_TAREFA A_.
Transcreva sem nenhuma alteração as linhas dos registros, começando pela linha que contém "coordinates (1092, 548)." e prosseguindo até a linha que contém "What do you see at coordinates (382, 570)", ambas incluídas.

### TRECHO

A necessidade de uma efetiva especialização do MP apareceu reiteradamente nos relatórios apresentados por Villarejo. O promotor-chefe criticou a fórmula usada pela Lei n. 10/95, por ter potencializado o papel do procurador-geral, limitando a autonomia da FERDERC para instaurar investigações de ofício. A Instrução n. 1/96 acenara com a possibilidade de reduzir o poder do procurador-geral, na medida em que a Lei n. 10/95, aparentemente, teria indicado a possibilidade de se atribuir mais autonomia funcional à Promotoria especializada. Com o passar dos anos, não se efetivou o que se anunciava na Instrução de 1996. Ao contrário, o procurador-geral teria buscado a interpretação literal da lei (Memoria de la FERDERC correspondiente al año 1999, p. 4).

Nos relatos de alguns dos promotores de justiça entrevistados surge a insatisfação com o que é avaliado como excessivo poder do procurador-geral sobre a atuação da FERDERC. A crítica não se dirige ao modelo hierárquico. Os princípios da unidade de atuação e da hierarquia são avaliados de forma positiva. A forma de indicação do procurador-geral e a ausência de controles sobre o poder do governo de nomear e demitir o chefe do MP aparecem como os problemas mais sérios do modelo espanhol. A figura do procurador-geral parlamentar é mencionada por um dos promotores como solução ou alternativa, reproduzindo-se propostas difundidas pelas associações de classe. A necessidade de que o promotor-chefe tenha mais autonomia para avaliar a especial transcendência dos casos que requerem a atuação da FERDERC é uma das principais sugestões para melhorar as condições de trabalho.

A FERDERC teria sido, durante o período que a chefiou Carlos Jiménez Villarejo, sistematicamente impedida de investigar os fatos que pudessem prejudicar o partido no governo (PP) [24]. O momento de tensão por que passou o MP espanhol, especialmente a FERDERC nos últimos anos, culminando com a modificação do EOMF, que ensejou a substituição dos promotores de justiça incômodos ao governo, não é um tema abordado com tranqüilidade pelos promotores de justiça. Saber o momento exato de colocá-lo em discussão ou suscitá-lo durante as conversas tornou-se um desafio importante no transcurso do trabalho de campo.

######

_TAREFA B_.
Relacione todas as siglas que aparecem no trecho.

### REGISTROS DE DADOS

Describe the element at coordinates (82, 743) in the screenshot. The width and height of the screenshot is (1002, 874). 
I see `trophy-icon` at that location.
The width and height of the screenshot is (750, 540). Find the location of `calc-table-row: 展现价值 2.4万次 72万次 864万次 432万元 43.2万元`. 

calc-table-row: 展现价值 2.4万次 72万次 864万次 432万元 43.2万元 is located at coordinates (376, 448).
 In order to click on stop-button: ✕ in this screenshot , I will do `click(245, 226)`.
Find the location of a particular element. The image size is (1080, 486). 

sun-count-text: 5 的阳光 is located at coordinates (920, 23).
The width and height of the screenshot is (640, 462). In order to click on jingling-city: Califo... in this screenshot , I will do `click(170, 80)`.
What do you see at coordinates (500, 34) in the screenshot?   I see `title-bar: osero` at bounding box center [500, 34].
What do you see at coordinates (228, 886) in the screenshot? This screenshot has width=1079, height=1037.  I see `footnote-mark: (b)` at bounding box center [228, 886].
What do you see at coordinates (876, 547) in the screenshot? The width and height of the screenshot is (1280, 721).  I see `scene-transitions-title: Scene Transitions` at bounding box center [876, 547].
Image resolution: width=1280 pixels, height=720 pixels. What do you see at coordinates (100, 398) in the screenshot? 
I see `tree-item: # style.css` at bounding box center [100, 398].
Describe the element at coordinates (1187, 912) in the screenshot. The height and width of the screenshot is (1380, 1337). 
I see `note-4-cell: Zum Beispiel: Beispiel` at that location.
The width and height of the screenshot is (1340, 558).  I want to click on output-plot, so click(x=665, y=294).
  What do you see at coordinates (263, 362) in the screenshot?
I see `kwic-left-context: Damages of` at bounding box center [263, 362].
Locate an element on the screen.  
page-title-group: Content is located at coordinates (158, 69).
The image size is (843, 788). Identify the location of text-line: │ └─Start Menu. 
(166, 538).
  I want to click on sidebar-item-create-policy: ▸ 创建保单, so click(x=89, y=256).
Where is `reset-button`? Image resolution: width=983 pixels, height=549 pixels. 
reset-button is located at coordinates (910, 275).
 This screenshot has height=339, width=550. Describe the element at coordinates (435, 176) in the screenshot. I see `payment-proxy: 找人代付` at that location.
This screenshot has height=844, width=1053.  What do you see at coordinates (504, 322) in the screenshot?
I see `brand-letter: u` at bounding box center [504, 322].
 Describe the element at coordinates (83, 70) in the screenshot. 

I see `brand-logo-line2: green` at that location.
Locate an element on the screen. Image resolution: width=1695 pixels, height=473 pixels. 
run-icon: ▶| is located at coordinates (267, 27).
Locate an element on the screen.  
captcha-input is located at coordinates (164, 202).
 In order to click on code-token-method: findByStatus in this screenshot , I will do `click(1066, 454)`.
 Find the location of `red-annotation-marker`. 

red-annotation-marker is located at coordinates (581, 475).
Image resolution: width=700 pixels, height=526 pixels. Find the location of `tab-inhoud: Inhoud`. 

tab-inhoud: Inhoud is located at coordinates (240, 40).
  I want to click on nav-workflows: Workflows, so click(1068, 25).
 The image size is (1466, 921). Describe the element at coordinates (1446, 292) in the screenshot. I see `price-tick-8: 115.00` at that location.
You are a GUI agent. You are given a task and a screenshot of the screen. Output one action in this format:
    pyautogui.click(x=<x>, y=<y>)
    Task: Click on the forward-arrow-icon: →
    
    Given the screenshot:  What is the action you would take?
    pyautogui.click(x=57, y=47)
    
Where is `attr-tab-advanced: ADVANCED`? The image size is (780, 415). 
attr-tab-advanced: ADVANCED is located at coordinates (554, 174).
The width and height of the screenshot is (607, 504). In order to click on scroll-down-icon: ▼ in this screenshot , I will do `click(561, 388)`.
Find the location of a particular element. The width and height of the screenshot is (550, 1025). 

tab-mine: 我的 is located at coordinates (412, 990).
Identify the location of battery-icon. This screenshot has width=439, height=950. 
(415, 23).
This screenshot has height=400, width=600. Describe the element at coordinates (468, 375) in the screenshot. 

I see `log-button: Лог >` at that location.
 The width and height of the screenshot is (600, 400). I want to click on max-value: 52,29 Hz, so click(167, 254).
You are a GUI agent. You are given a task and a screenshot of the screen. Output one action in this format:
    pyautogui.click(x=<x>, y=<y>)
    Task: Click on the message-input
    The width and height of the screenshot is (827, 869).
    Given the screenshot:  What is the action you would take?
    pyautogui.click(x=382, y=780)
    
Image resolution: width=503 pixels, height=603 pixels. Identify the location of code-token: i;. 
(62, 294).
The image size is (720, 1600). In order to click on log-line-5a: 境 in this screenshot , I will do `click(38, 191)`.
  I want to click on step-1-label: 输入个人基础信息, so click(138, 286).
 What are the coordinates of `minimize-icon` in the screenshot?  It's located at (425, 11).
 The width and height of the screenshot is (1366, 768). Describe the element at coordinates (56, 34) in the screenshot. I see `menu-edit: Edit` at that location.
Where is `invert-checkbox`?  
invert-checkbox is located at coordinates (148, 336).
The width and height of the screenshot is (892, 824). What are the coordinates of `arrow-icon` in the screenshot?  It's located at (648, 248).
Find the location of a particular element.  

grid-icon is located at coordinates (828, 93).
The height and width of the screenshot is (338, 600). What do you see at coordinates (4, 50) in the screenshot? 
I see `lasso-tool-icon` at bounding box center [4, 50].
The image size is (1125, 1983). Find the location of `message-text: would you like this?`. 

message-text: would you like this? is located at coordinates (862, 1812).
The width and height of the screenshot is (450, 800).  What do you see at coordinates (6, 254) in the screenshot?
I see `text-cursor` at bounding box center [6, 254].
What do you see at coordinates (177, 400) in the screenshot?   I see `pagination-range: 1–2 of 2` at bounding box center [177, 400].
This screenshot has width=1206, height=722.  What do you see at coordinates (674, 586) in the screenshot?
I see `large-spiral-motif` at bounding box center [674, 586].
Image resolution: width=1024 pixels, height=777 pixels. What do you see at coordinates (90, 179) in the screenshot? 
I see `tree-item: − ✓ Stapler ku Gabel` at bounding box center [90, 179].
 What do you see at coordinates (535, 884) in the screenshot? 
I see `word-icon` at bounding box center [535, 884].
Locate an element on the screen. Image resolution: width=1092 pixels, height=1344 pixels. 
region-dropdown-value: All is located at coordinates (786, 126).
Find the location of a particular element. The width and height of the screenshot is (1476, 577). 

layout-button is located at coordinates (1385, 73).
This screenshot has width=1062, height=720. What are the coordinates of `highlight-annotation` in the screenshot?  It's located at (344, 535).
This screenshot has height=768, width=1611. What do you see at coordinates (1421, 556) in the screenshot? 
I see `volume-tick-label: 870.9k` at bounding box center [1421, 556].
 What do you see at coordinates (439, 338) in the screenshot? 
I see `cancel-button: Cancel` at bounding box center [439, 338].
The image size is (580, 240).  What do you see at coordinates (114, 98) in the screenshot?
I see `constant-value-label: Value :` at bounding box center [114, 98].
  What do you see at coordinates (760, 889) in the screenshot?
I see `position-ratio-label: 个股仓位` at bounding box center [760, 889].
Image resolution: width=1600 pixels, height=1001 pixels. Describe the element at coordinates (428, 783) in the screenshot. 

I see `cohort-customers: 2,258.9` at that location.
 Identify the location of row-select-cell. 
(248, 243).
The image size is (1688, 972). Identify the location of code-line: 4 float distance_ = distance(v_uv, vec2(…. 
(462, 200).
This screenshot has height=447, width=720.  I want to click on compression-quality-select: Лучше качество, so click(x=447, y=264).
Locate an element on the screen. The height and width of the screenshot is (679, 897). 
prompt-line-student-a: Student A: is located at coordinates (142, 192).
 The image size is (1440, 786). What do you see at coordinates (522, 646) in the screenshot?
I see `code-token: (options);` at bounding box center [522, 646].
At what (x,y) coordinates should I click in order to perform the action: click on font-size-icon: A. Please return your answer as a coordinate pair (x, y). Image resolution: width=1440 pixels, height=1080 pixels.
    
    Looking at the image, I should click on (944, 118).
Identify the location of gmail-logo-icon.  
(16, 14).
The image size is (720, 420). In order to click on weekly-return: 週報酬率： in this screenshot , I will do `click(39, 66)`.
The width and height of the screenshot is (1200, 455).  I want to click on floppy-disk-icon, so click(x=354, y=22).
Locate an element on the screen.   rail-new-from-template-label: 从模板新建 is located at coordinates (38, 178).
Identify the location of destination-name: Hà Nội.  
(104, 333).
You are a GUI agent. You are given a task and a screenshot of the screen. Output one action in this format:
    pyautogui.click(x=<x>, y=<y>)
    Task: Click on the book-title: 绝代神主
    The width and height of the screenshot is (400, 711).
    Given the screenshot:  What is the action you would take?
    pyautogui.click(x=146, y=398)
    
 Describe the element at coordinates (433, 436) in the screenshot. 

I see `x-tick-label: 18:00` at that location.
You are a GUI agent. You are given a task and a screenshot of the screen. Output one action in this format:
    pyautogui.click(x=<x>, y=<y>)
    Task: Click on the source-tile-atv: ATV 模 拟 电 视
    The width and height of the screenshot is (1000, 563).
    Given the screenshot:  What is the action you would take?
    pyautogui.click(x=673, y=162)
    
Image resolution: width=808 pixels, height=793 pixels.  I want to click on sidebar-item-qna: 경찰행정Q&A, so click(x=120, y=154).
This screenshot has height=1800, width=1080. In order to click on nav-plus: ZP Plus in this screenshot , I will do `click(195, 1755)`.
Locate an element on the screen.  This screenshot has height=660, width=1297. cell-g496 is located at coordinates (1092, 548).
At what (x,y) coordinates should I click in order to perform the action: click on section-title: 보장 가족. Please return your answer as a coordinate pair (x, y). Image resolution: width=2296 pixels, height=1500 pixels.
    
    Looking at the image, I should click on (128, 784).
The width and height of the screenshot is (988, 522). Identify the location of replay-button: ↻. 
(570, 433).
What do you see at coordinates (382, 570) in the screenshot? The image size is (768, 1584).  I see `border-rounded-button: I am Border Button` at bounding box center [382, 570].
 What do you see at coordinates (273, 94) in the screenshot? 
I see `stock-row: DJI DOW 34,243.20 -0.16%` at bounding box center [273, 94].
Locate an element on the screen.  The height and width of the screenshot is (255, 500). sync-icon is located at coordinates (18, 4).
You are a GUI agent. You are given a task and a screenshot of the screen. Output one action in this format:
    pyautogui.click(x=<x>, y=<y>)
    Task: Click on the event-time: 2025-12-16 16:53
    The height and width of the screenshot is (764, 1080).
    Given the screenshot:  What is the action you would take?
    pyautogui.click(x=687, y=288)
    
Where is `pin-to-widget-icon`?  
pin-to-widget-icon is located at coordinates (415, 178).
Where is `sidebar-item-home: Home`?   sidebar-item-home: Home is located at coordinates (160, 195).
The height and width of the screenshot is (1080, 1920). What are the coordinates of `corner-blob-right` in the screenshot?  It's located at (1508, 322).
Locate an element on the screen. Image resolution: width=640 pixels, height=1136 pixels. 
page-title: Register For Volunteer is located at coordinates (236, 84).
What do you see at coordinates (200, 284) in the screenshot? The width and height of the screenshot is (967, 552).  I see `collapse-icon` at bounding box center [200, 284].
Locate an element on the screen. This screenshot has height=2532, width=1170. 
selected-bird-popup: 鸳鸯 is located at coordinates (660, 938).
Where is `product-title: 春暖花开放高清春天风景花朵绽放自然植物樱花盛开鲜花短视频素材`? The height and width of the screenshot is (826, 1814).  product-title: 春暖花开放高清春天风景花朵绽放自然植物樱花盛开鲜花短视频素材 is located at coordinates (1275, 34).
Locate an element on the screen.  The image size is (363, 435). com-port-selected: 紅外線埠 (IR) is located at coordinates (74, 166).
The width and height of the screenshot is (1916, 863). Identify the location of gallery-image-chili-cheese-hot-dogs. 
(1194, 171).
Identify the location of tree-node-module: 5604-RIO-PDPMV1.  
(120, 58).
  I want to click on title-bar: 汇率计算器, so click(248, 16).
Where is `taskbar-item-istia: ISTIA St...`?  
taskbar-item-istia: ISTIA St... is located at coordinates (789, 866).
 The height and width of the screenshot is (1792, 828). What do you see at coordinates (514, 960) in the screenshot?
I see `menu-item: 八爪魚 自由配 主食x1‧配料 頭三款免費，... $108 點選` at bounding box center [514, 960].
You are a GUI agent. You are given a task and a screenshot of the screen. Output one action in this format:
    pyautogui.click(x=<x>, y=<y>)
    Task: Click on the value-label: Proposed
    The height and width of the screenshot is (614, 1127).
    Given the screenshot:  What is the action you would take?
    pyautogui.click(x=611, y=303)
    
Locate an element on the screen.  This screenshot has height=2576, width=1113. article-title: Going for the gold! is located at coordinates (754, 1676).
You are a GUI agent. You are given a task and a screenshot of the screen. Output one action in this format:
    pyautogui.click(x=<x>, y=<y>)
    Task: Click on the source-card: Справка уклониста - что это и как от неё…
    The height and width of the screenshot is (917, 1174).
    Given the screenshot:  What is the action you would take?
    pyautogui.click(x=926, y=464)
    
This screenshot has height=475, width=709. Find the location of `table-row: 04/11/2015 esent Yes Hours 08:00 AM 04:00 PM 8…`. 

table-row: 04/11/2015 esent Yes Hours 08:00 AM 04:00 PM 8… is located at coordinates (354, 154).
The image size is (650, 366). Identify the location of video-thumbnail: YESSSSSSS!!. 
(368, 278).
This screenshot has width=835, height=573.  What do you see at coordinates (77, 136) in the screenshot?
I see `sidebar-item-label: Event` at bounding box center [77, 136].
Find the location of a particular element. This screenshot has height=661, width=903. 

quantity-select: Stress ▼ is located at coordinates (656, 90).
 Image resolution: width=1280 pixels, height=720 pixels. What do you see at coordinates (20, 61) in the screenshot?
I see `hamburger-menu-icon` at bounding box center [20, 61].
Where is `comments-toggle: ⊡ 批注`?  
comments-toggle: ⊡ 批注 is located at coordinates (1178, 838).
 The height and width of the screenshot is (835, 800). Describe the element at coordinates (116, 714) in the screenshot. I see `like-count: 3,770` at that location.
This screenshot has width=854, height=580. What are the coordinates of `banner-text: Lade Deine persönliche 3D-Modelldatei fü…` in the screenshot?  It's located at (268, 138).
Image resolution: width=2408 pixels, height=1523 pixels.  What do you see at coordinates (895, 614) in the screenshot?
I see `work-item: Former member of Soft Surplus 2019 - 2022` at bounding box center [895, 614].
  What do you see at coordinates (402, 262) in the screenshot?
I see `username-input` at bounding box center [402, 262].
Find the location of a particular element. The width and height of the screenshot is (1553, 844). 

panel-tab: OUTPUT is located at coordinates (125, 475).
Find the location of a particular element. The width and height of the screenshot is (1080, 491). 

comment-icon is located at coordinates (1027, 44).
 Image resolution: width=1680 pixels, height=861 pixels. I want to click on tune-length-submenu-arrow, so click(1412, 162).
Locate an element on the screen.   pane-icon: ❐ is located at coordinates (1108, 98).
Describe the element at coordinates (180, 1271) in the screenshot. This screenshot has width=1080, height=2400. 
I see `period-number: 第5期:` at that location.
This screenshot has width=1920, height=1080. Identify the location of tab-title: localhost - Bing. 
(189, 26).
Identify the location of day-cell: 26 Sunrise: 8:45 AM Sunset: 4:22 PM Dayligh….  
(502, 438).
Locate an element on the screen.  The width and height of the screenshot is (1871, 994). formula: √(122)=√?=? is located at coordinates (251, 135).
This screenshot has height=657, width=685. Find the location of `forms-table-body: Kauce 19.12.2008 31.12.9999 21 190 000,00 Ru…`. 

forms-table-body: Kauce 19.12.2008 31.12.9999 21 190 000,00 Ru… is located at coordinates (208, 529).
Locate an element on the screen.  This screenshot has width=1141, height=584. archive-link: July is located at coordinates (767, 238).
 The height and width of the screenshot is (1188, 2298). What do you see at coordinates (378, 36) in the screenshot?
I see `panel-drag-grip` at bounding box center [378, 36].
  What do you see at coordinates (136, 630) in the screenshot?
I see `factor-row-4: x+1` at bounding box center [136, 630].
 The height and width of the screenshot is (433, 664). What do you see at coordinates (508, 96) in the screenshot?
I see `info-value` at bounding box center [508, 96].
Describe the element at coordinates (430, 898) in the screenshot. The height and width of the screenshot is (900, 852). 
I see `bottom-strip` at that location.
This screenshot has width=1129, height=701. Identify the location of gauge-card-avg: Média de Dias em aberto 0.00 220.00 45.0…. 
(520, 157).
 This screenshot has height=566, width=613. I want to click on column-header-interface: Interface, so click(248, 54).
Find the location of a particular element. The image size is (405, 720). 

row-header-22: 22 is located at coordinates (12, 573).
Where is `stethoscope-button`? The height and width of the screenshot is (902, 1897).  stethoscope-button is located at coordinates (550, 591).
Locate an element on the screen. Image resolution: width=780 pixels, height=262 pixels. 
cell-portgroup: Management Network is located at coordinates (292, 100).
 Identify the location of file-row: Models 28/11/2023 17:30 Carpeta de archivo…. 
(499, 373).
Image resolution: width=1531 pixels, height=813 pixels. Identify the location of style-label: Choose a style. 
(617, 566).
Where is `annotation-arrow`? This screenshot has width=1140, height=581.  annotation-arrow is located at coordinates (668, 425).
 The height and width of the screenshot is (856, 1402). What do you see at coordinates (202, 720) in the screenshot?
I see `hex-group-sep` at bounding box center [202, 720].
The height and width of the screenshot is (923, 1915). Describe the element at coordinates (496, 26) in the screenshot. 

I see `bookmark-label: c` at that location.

######

_RESPOSTA ESPERADA A_.
Locate an element on the screen.  This screenshot has height=660, width=1297. cell-g496 is located at coordinates (1092, 548).
At what (x,y) coordinates should I click in order to perform the action: click on section-title: 보장 가족. Please return your answer as a coordinate pair (x, y). Image resolution: width=2296 pixels, height=1500 pixels.
    
    Looking at the image, I should click on (128, 784).
The width and height of the screenshot is (988, 522). Identify the location of replay-button: ↻. 
(570, 433).
What do you see at coordinates (382, 570) in the screenshot? The image size is (768, 1584).  I see `border-rounded-button: I am Border Button` at bounding box center [382, 570].

_RESPOSTA ESPERADA B_.
MP
FERDERC
PP
EOMF